**Document segment**

It is not easy but the joy of The Lord is my strength. May your name be praised and adored forevermore, dear Lord God.

Amen."

Thursday, April 25, 2013

What Is All This?!

You know the feeling when you sit in front of your computer and open your blog page and click on 'New Post' and the blank page appears and your mind just goes blank all of a sudden?
That's me right here... -__-

Then suddenly my heart begins to ache again and emotions rush through me like a wind - images, feelings, movement...aarrrgghhh!

Have you ever been intimidated by those 'Christians' who feel the need to talk to you about Christ just because they saw you do something or heard you say something they have never thought of? For example, because I said "shit" someone starts to quote Bible verses saying I will be judged by every word that comes out of my mouth; or when I decide to 'shake my bum bum' to Oliver Twist by D'Banj someone also feels I need deliverance.

I still believe that we're not an ignorant generation. We are taught to believe in a higher power right from birth, whatever your religious denomination or affiliation whatsoever. And so I find it funny to see people despising others just because they do not serve their deities in similar fashion. Each to his own.

If we're praying in a group and I decide to be silent does not mean I'm a devil incarnate just because you have decided to spill your prayers vocally. I am not evil if I listen to music with no 'Jesus' in it. I am very comfortable attending church programmes and joining any group I might be interested in without people trying to force me to be a part of something with the 'threat' that if I do not join such and such a group, I will lose the gift that the Holy Spirit has given me.  (Cuss words fill my head right now!)

Please, we are all human. We do not know every single thing happening in the minds and lives of everyone else. Assumptions can be dangerous at times and we should not rely on such thoughts to judge people. In fact, we should not judge others at all.

If you do not know, ASK! If it seems strange to you INQUIRE and you will be told, and then you can act based on that. DO NOT ASSUME and go make a fool of yourself. We have all been fools before and it is not a very nice feeling.

So all I'm saying is, please allow people to serve their deities as they wish. If you have a problem with that, or are unsure why they do what they do, find out first and then you can take action cautiously. If you believe someone needs help, speak to them in a way that will make them listen to you. 'Spiritual threats' (as I call them) will not work!
Tell me what you think is better than what I am doing and do not tell me I will go to hell because of what I am doing.

I think you understand. :)  Good.
Thank you.



Thursday, April 4, 2013

Made In.....Where??

**Collected material**
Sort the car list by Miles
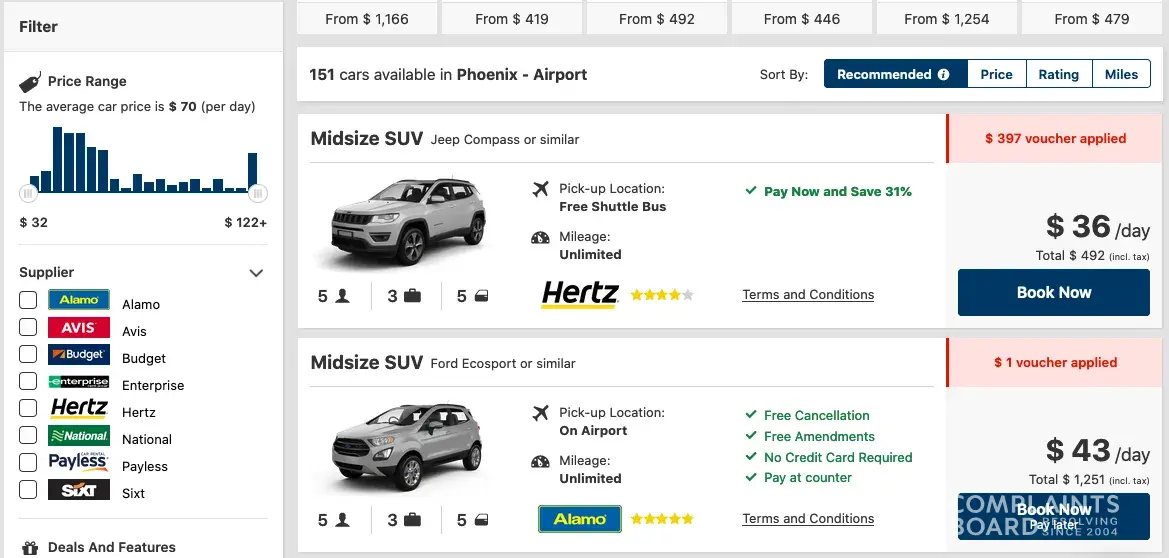The image size is (1169, 558). (x=1121, y=75)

**Task goal**
Transcribe the blog post word for word, starting at "What Is All" and ending at "of a sudden?".

**Complete response**
What Is All This?!

You know the feeling when you sit in front of your computer and open your blog page and click on 'New Post' and the blank page appears and your mind just goes blank all of a sudden?